EU law does not allow for systematic collection of sensitive personal data in criminal cases, according to Court

Bulgarian legislation allowing for the systematic collection of biometric and genetic data from any person under investigation for the purpose of police registration is contrary to European Union law protecting the processing of sensitive personal data, the Court of Justice of the EU (CJEU) ruled on Thursday 26 January (Case C-205/21).

In Bulgaria, a person, who is under investigation in criminal proceedings for their participation in a criminal group, refuses to submit to a police registration involving the collection of their genetic and biometric data.

On a reference from the country’s Specialised Criminal Court, which the Bulgarian police are asking to authorise the forced collection of this person’s data, the Court is interpreting the Directive (2016/680) on the protection of individuals with regard to the processing of their personal data in connection with criminal offences.

First of all, according to the Court, this Directive, read in the light of the EU Charter of Fundamental Rights (Article 52 - conditions for the limitation of rights and freedoms), allows the processing of biometric and genetic data by police authorities for the purpose of fighting crime and maintaining public order, provided that national law contains a clear and precise legal basis for authorising such processing.

The European judge recalls that the Directive (2016/680) requires Member States to ensure that a clear distinction is made between the different categories of data subjects so as to establish differences in the interference with their fundamental right to protection of their personal data.
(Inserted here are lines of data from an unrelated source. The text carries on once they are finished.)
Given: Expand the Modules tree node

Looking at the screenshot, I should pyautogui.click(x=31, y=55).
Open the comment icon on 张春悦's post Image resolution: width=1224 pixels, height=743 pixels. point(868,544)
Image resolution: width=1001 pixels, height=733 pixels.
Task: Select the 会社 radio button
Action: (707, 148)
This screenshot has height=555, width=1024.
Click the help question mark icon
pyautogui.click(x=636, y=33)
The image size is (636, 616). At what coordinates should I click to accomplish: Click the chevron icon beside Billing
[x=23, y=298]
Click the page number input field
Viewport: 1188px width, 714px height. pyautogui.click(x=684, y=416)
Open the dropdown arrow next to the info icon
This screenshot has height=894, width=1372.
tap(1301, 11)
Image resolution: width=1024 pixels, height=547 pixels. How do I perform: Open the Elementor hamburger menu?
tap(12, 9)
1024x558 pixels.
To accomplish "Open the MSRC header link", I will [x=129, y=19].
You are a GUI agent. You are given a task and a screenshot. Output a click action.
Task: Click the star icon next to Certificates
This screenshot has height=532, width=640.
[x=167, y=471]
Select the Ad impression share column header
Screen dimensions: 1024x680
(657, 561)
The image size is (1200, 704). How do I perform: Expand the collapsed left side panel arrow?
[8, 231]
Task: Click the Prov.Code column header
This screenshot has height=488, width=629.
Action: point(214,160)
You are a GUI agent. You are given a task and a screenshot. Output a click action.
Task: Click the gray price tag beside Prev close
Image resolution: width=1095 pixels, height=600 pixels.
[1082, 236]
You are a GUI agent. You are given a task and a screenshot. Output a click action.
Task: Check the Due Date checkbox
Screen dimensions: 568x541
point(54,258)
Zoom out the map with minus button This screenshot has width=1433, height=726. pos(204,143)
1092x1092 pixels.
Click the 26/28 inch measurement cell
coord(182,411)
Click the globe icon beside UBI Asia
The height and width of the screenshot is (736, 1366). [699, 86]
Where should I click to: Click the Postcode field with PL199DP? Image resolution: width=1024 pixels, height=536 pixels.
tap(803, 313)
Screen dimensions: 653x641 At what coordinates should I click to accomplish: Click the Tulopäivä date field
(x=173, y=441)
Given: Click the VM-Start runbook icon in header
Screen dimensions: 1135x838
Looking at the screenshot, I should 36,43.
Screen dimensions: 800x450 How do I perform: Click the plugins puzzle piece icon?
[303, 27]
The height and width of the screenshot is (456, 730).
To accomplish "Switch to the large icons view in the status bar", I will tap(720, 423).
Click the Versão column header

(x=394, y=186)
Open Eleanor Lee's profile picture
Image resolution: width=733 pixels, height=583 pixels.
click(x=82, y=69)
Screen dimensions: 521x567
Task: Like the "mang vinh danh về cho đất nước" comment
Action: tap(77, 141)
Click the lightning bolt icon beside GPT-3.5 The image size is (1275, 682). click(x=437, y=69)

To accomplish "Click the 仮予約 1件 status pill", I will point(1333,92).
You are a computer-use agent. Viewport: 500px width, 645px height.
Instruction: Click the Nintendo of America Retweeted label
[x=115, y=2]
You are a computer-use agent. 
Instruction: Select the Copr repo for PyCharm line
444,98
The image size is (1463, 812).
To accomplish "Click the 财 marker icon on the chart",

For persons in respect of whom there are substantial grounds for believing that they have committed a criminal offence by virtue of the presence of sufficient evidence, national law may provide for the compulsory collection of their sensitive data, following a decision by the competent criminal court.

This criminal court may take such a decision even if it cannot control the conditions of the data subjects’ indictment, but only during the preliminary phase of the criminal proceedings in order not to impede the investigation. This limitation of judicial protection is not disproportionate, as long as national law subsequently guarantees effective judicial review, the Court emphasises.

Nevertheless, the European Court is of the opinion that EU law precludes legislation which provides for the systematic collection of biometric and genetic data of an accused person in the context of a criminal offence, without providing for an obligation on the part of the competent authority to verify and demonstrate whether such collection is absolutely necessary and whether the objectives which such collection is intended to achieve cannot be achieved by means of a measure which constitutes a less serious interference with rights and freedoms of the data subject.

According to the Court, the indiscriminate and generalised collection of sensitive personal data in too many cases should be avoided, regardless of their nature, seriousness, the specific circumstances of the offences found, their link with other ongoing proceedings or the criminal record of the person concerned.